The volume isn’t overwhelming. It’s manageable. But “manageable” means I have to actually manage it: check inboxes, scan subjects, decide what matters, decide what doesn’t. Multiply that across accounts and the daily triage adds up. Not in hours, but in attention. Switching between six inboxes and deciding “does this matter right now?” gets old fast, even when the answer is usually no.

So I built an AI agent to do it.

The setup

The agent is Triss, running on OpenClaw on a Beelink SER5 mini PC under my desk. She monitors email on a cron schedule, every 30 minutes during work hours, and delivers a summary to Telegram. Only what matters. Everything else gets suppressed.

The triage rules are opinionated and specific to how I work:

Always surface: VIP contacts (a short list of people whose email I always want to see immediately), financial alerts (bank notifications, failed payments, Zelle from unknown senders), security items (quarantine alerts, authentication emails, credential resets), and anything time-sensitive.

Smart suppression: Routine vendor marketing, newsletter digests, automated receipts from known recurring payments, notification spam. If I’ve seen the same type of email from the same sender 50 times and never acted on it, Triss learns to skip it.

The gray area: Everything in between gets a judgment call from the model based on the triage rules. When in doubt, surface it. I’d rather dismiss a false positive in Telegram than miss something real.

What delivery looks like

Triss sends a Telegram message that looks something like this:

📬 Inbox Monitor — 2:07 PM

Hopewell:
→ [VIP] Jay responded to the fiber install thread — confirming Tuesday 
→ Azure CPU alert on SRV02 — brief spike, resolved
→ (3 routine notifications suppressed)

StoneCreek:  
→ [FINANCIAL] Intuit payment confirmation — $247.50
→ New ScreenConnect OTP request from cloud@screenconnect.com
→ (5 routine notifications suppressed)

Gmail: All clear.

Short and scannable. If something needs a response, there’s a one-line action suggestion. If it’s informational, it says so and moves on. The suppressed count tells me the system is working without listing every piece of noise it filtered.

The morning briefing

Separate from the 30-minute monitor, Triss delivers a morning briefing at 7 AM. This one’s broader: overnight email across all accounts, today’s calendar, upcoming appointments for the next few days, and anything flagged overnight that I should know about before the day starts.

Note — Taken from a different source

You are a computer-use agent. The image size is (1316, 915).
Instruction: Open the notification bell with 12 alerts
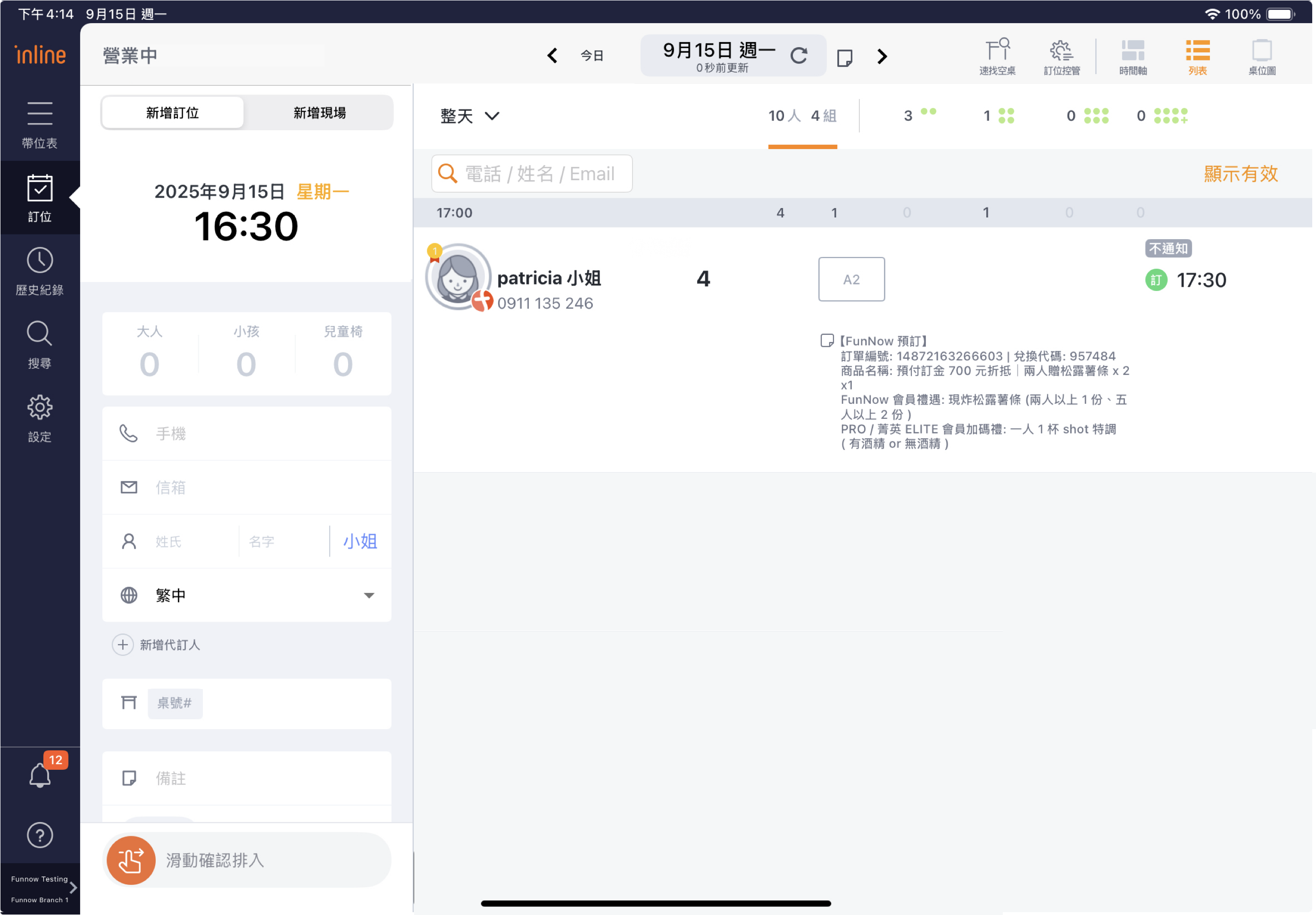click(40, 775)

The morning briefing uses a 12-hour lookback window instead of the monitor’s 1-hour window, so it catches everything that came in between the last evening check and wake-up. I learned this the hard way — the first version used the same 1-hour window as the monitor, which meant the 7 AM briefing only showed emails from 6-7 AM. Everything that arrived at midnight or 3 AM was invisible.

What worked from day one

The triage logic. The model understood priority immediately. VIP contacts got flagged. Financial alerts got surfaced. Noise got suppressed. The rules were clear enough that the model applied them consistently, and the few edge cases I caught were easy to fix by tightening the rule definitions.

What didn’t work

Everything about the data pipeline. The model was calling APIs directly, parsing raw HTML email bodies, and trying to build its own context from scratch every run. Expensive, fragile, and broke in ways that took real debugging to track down.

I ended up rebuilding the entire data layer. That’s a separate post.